Your answer is every line of the material below in which the string "agent" occurs.

■ DATA UNDER STUDY ■
* * * *
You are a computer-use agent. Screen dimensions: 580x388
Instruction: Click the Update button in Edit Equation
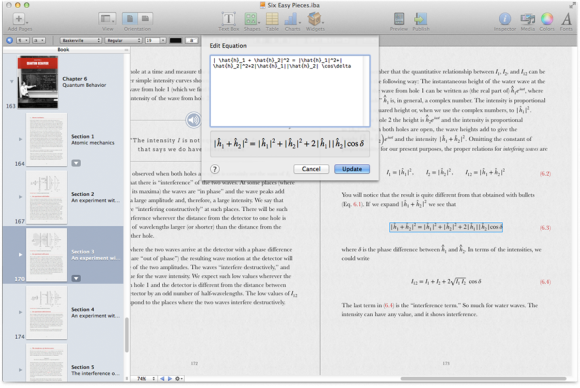352,169
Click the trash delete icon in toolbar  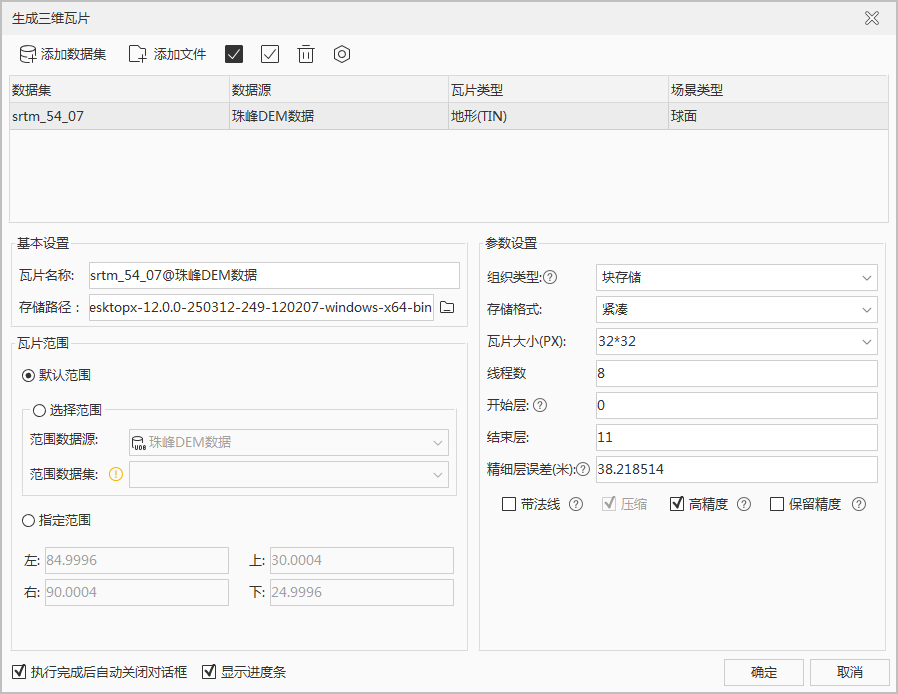[306, 54]
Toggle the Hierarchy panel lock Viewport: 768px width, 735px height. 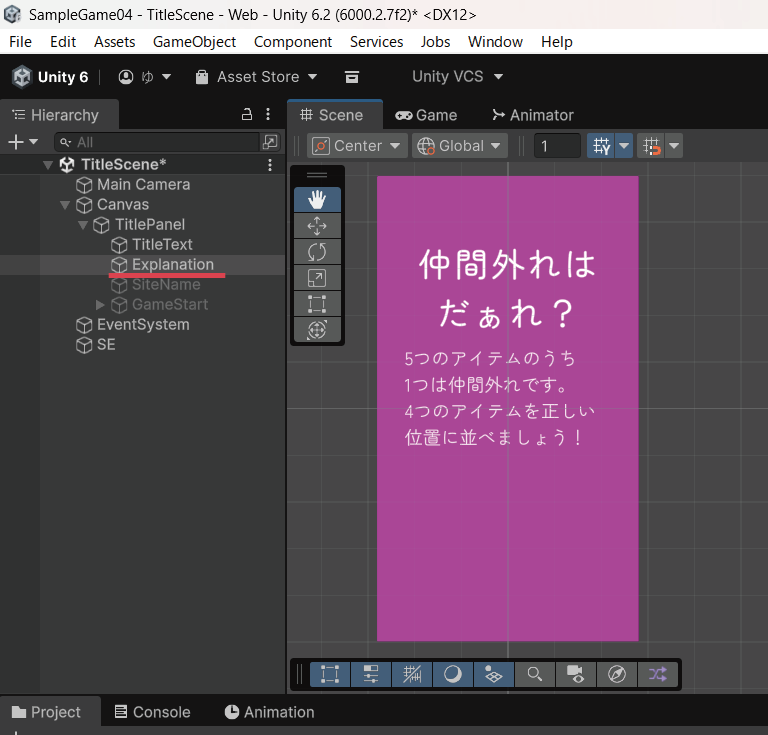click(248, 114)
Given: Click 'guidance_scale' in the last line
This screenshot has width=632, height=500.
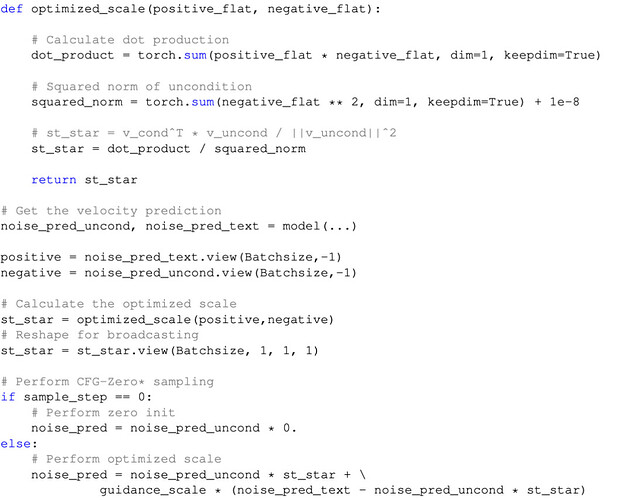Looking at the screenshot, I should tap(153, 490).
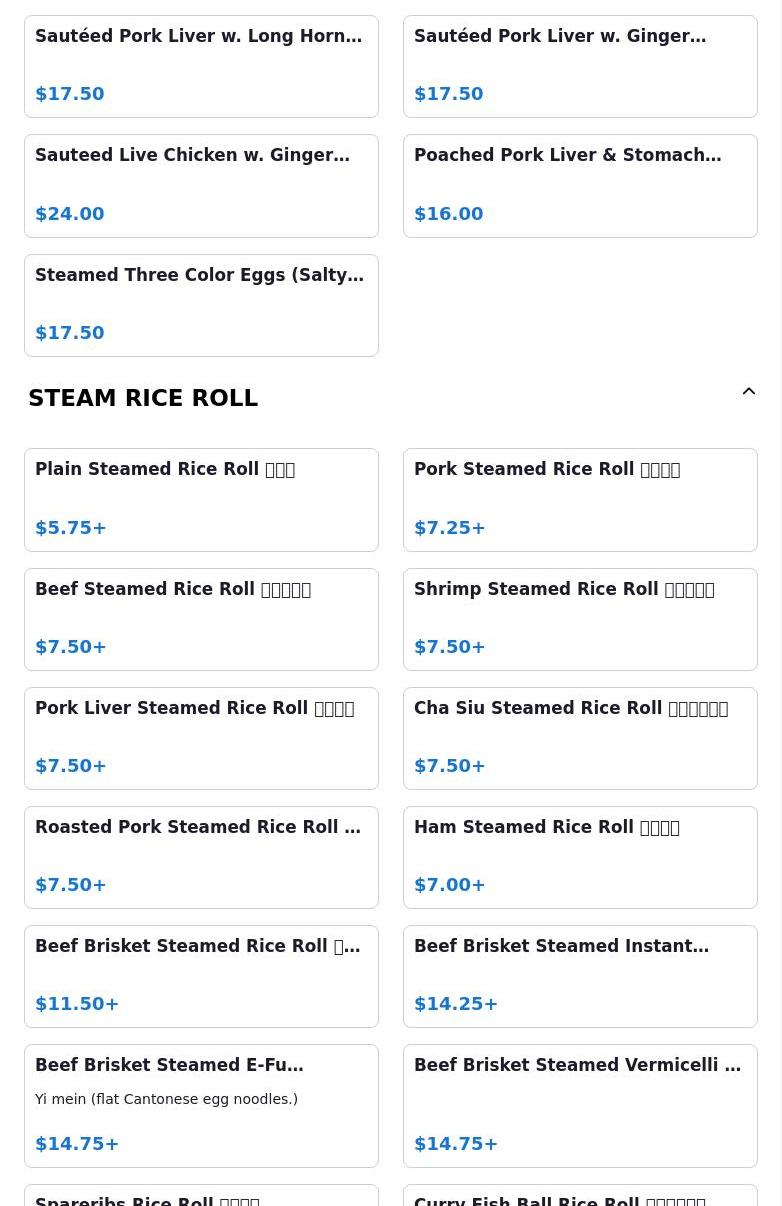Image resolution: width=782 pixels, height=1206 pixels.
Task: Open Pork Liver Steamed Rice Roll
Action: point(201,737)

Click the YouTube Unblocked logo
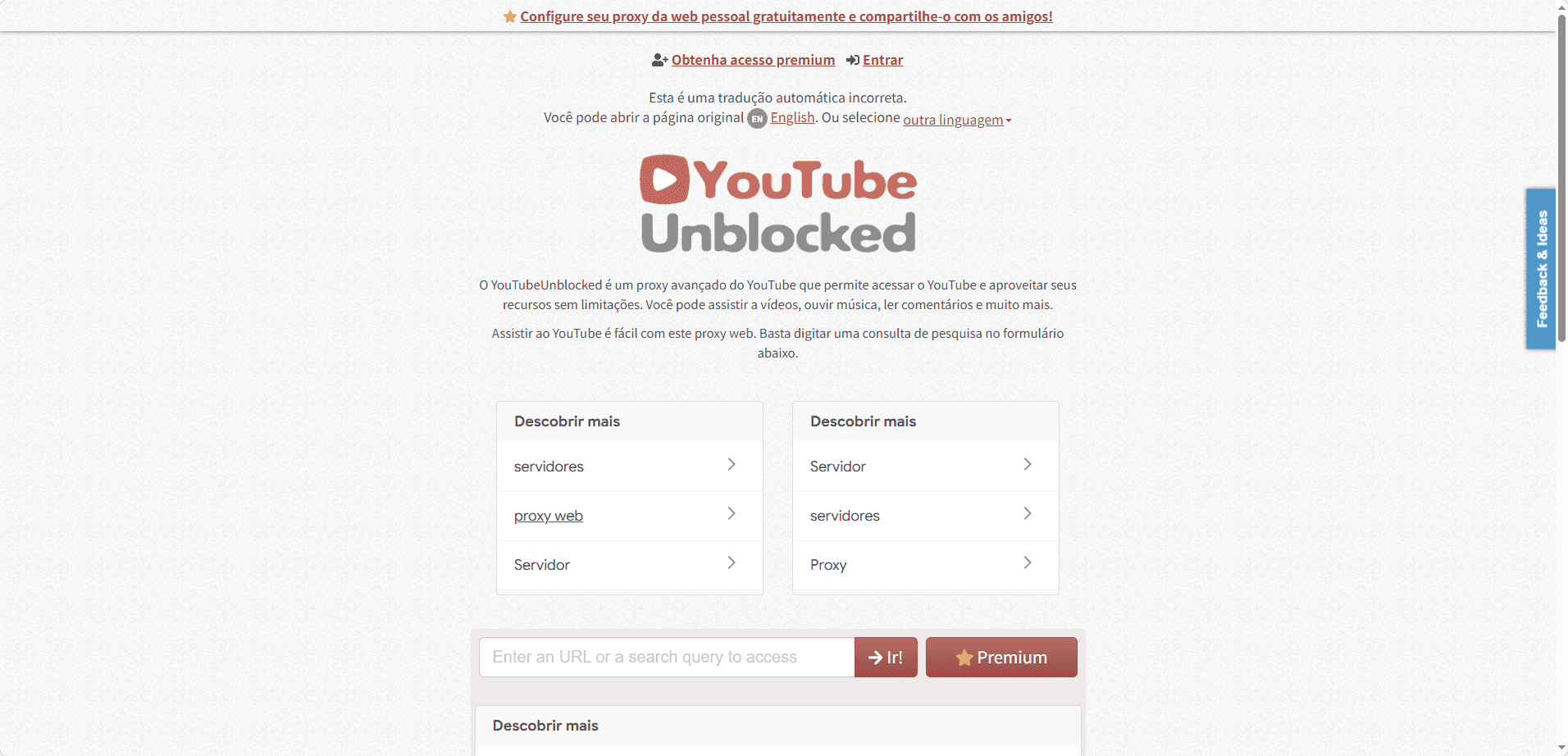(x=777, y=203)
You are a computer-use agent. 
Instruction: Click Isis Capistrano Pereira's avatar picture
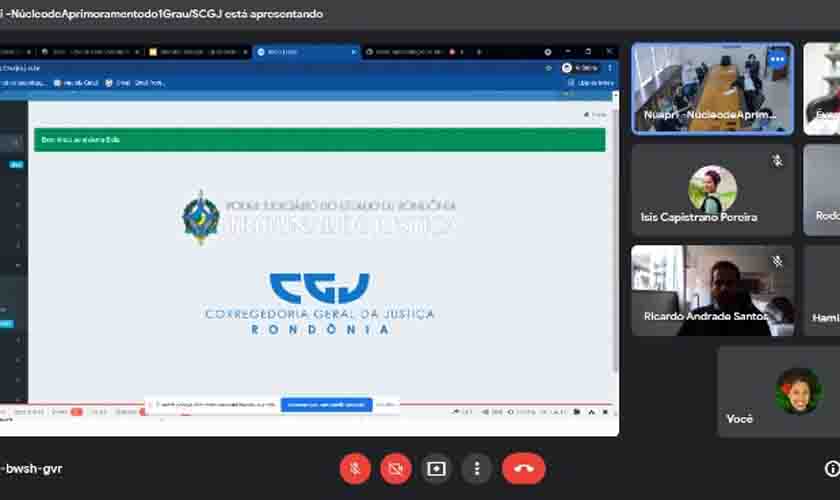pos(712,187)
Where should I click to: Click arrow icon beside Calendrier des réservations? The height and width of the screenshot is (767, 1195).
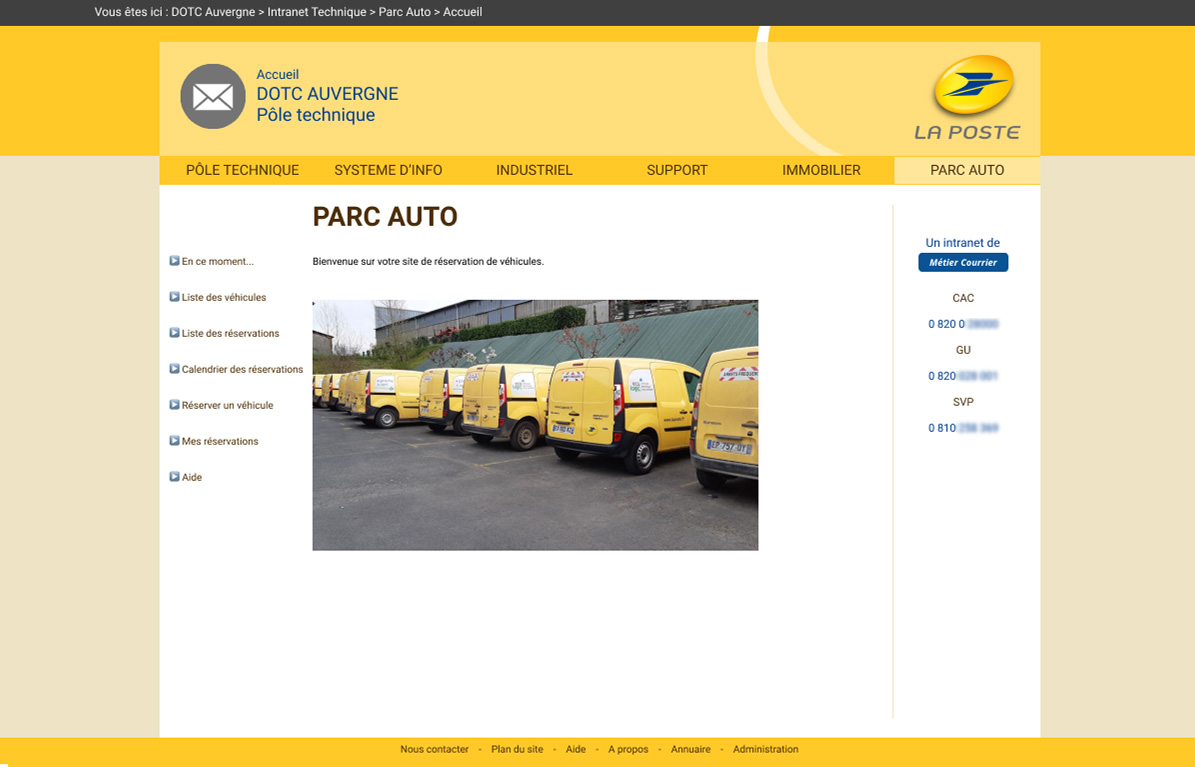(x=175, y=369)

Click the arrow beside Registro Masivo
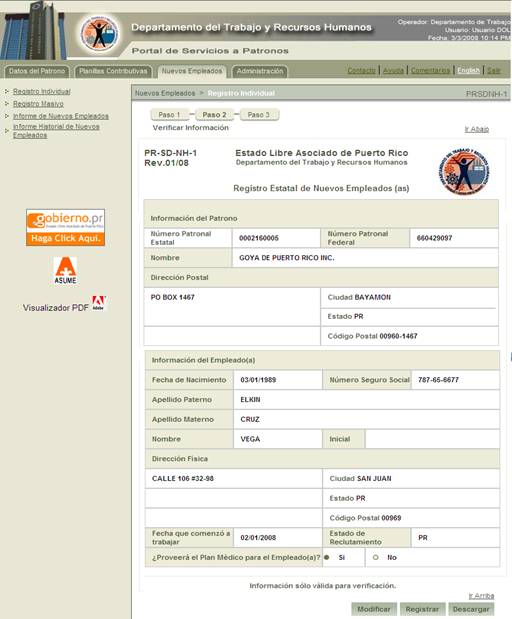coord(7,103)
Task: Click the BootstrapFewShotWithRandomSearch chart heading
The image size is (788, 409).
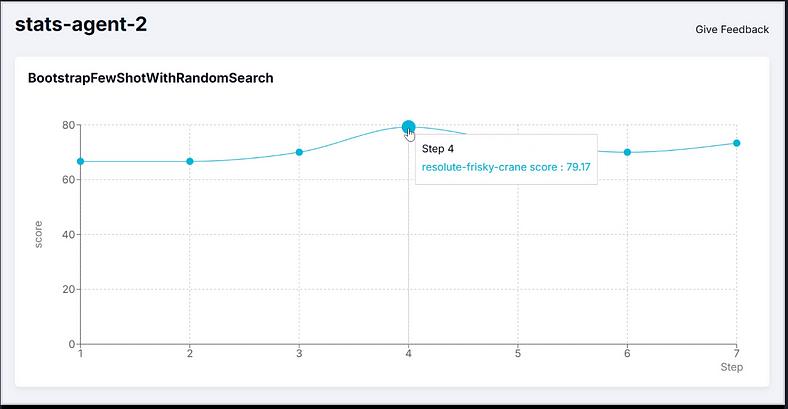Action: coord(151,78)
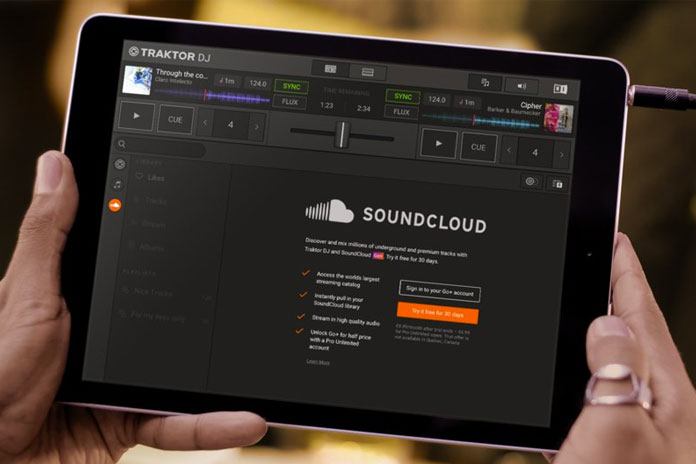
Task: Click the crossfader handle
Action: click(342, 133)
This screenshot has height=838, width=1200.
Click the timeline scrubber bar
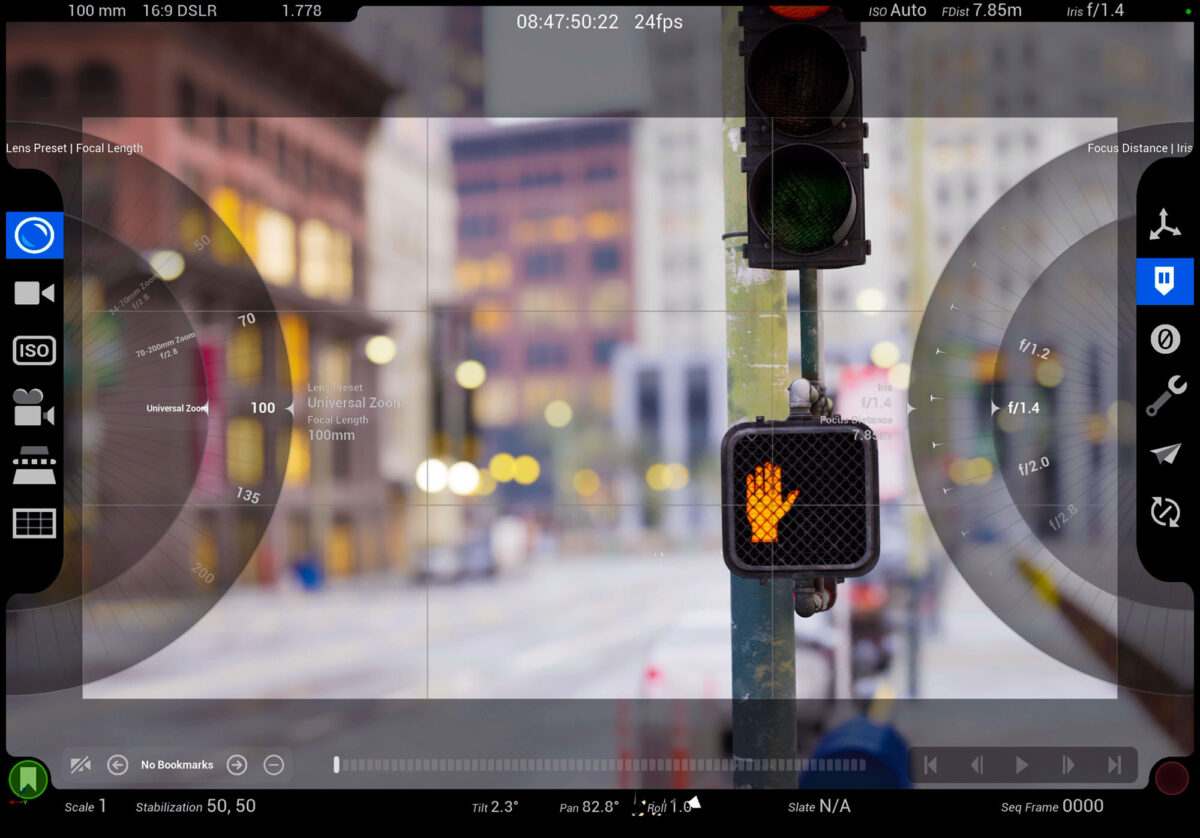click(600, 764)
* * * *
■ RESULT FOR THIS EXERCISE ■
You are a computer-use agent. Screen dimensions: 580x388
You are a computer-use agent. 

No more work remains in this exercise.